Exercises:
A) In the comment on copyright and open source, what body of law is said to keep Disney's hold on Mickey Mouse as a marketing icon enforceable?
B) Carry on writing the comment on copyright and open source, picking up after its final sentence.

** start Document **

Queen Anne’s laws are not referenced by the text of any of our laws or Constitution, so they don’t apply to us.

Our laws are our laws, despite what lawmakers “were thinking when they wrote them”.

You’re focusing on Mickey Mouse and corporate Disney, but to the author of little means, they gladly will let Disney corporation have Mickey for 120 years, as long as the author of little means can have copyright to his own works during his own lifetime.

Getting rid of copyrights altogether would do absolutely nothing to change Disney’s perpetual hold on the Mickey Mouse character as a marketing icon of their business, since it is covered under trademark law, and thus is enforceable as long as Disney continues to use and protect their trademark.

Open source is a scam. While open source organizations have the patina of some “everything’s free”, “community”, “non-profit” endeavor...

the patina is merely a cloak for elite financial interests to develop new product companies into a de facto industry standard right from the product’s outset, and exterminate all competition from small software vendors - right from the outset.

** end Document **
** start Data supplied **

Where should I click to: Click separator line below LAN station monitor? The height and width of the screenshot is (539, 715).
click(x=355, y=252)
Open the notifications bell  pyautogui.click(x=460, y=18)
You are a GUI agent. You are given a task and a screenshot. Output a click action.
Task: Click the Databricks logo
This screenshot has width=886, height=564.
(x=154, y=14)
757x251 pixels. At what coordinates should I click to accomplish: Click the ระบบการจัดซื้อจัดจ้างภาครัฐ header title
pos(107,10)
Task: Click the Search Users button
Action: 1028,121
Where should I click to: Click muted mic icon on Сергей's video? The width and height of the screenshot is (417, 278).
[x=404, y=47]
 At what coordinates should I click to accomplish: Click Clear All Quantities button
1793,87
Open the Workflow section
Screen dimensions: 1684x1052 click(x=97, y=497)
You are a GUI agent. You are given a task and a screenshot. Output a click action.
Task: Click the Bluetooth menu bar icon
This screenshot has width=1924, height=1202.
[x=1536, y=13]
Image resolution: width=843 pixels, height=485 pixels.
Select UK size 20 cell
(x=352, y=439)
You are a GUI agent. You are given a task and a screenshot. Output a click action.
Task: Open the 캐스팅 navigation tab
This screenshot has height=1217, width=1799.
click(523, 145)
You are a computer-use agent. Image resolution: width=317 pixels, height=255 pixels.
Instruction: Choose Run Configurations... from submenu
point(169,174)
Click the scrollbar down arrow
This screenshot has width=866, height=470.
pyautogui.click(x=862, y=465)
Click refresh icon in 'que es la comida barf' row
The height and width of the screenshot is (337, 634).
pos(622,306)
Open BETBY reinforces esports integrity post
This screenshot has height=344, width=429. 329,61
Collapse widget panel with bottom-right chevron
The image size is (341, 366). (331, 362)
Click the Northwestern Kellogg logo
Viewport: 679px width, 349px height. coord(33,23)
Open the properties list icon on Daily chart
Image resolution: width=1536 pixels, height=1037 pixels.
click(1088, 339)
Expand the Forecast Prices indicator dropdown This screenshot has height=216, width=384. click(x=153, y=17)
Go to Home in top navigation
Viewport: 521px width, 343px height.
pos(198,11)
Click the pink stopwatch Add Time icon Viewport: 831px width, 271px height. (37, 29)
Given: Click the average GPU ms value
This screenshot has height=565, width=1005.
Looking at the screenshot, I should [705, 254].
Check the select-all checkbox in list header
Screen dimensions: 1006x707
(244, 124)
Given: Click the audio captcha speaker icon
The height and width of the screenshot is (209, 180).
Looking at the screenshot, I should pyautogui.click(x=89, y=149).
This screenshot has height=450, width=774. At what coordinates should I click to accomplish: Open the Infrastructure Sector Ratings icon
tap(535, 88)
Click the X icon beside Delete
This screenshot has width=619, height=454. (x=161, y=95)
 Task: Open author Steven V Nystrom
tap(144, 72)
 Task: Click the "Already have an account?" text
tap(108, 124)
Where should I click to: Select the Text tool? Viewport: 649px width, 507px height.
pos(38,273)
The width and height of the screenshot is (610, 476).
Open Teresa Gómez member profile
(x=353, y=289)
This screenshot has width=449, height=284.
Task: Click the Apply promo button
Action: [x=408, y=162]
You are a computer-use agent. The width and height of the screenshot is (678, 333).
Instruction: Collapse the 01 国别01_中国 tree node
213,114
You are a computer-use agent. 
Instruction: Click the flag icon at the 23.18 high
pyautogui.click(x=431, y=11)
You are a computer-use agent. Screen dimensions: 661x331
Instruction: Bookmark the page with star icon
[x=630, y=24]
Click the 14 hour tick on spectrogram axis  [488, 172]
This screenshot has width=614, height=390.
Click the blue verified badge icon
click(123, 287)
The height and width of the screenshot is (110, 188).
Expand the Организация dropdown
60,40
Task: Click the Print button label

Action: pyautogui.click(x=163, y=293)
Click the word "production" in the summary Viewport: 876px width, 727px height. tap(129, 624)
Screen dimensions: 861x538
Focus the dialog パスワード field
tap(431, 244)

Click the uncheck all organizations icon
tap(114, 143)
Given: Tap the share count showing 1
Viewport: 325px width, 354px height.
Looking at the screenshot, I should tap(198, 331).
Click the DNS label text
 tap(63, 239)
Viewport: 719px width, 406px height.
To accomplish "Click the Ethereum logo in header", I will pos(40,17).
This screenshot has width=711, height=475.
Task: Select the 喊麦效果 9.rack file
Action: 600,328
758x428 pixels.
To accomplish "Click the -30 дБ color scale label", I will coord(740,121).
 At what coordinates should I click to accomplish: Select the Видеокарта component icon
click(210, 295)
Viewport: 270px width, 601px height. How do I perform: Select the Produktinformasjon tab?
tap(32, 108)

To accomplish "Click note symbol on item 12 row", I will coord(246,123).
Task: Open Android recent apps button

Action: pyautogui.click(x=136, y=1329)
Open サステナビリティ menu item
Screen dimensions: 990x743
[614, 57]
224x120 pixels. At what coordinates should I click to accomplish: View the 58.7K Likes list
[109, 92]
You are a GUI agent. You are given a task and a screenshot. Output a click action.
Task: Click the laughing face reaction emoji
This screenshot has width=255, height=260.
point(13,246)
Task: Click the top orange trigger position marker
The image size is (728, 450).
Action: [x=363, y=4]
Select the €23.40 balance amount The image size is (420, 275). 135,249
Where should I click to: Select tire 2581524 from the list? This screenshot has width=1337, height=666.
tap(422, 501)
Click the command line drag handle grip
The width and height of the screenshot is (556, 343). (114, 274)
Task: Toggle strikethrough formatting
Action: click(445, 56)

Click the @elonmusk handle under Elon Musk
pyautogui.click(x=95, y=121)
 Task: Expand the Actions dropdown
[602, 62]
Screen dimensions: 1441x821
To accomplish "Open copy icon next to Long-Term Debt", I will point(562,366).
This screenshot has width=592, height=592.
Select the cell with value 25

** end Data supplied **

Outputs by task:
A) Trademark law.

B)
This is accomplished quite simply: the “open source” version is developed and put into place first. Any smalltime developer who wants to sell competing software won’t be able to, because they will be competing against the open source product that is distributed free of charge. Everyone will want the “industry standard” “open source” product - and to millions of smaller enterprises and potential personal customers - the fact that it’s free makes it a no-brainer to try to use it if they need or want such a product.

Of course, the open source version will, at the outset, not be up to par for “enterprise”, or large business, customers.

After a few years, the “enterprise” version can be rolled out and sell at “enterprise” prices.

Can the small developer compete with the enterprise version ? Hardly, because corporate sales prospects will mostly just parrot the line that they only want to use “open source” software, even though that same corporate customer is paying bigtime for the enterprise version of the open source product.

A good example of this is github:

http://en.wikipedia.org/wiki/GitHub

If you look at github’s website - it looks like an open source utopia where there is NO PAYING for anything - anyone and everyone can use github FOR FREE.

You have to poke around a little to find Enterprise github and the enterprise pricing.

And you have to check out the details in that wikipedia article to notice the $100 million private equity investment, etc.


61 posted on 11/20/2014 10:23:45 AM PST by PieterCasparzen (We have to fix things ourselves)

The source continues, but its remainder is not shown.